To simplify, divide each by the smallest value, in this case, 1.64, to obtain a rudimentary formula, eliminating decimals wherever possible. This process resulted in an empirical formula of \(\text{C}_1\text{H}_3\text{N}_1\), which aligns with the given percentages.

Molecular Ion

A molecular ion is a key component in mass spectrometry, representing the ionized form of the entire molecule. When a molecule is bombarded with electrons in the mass spectrometer, it loses an electron, converting it into a positively charged molecule.
This gives you the molecular ion, denoted by a peak in the mass spectrum, representing the molecule's full mass with a single positive charge.
In the given problem, the base peak at 61 on the spectrum indicates the molecular ion, corresponding to \(\text{C}_2\text{H}_5\text{N}_2^+\).
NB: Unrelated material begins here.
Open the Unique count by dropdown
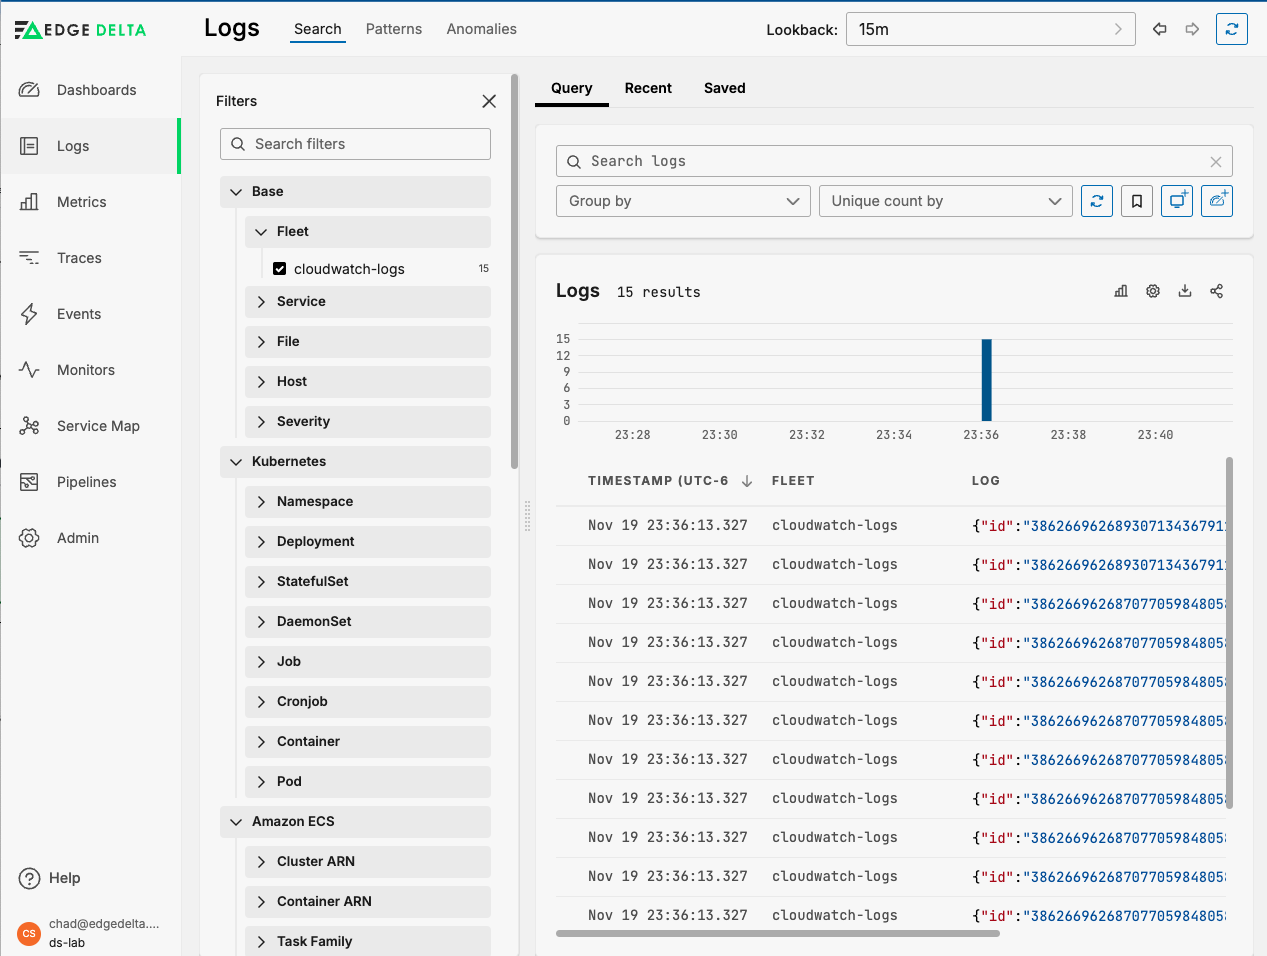click(945, 201)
Understanding the molecular ion peak helps determine the full mass of the molecular formula and confirms the potential molecular structure.

Fragment Ions

Fragment ions are smaller pieces of a molecule that break off in a mass spectrometer, providing essential clues for understanding the structure of the original molecule. When the molecular ion is formed, it can fracture into fragments, each showing up as a peak in the mass spectrum. These peaks are critical for deducing molecular structure.
For compound \(Z\), peaks at 46, 30, and 15 indicate the presence of specific fragment ions that help identify simpler structures within the molecule.
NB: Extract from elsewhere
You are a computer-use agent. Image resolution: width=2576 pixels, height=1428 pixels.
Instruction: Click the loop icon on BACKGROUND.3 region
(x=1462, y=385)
• The peak at 46 corresponds to losing an \(\text{NH}_3\) group, producing \(\text{C}_2\text{H}_3\).
• The peak at 30 might relate to the fragment \(\text{CH}_3\text{N}\).
• Lastly, a peak at 15 suggests the presence of a \(\text{CH}_3^+\) ion.

Analyzing these fragment ions helps in piecing together the complete structure of the compound, offering insights into how different atoms join within the molecule.

Empirical Formula

An empirical formula represents the simplest ratio of elements in a compound. Whereas a molecular formula shows the actual number of each type of atom in a molecule, an empirical formula indicates the lowest whole number ratio.
For a compound like \(\text{Z}\), we first found an empirical formula from the experiment: \(\text{C}_1\text{H}_3\text{N}_1\). This formula suggests there is one carbon atom for every three hydrogen atoms and one nitrogen atom.
However, to match the actual mass given (61.01638), it was necessary to scale this empirical formula up. Doing so suggests the likely molecular formula \(\text{C}_2\text{H}_5\text{N}_2\), holding two of each ratio found in the empirical formula. This example illustrates the role of empirical formulas in establishing a foundation for determining a compound's full molecular structure, critical in various research and industrial applications.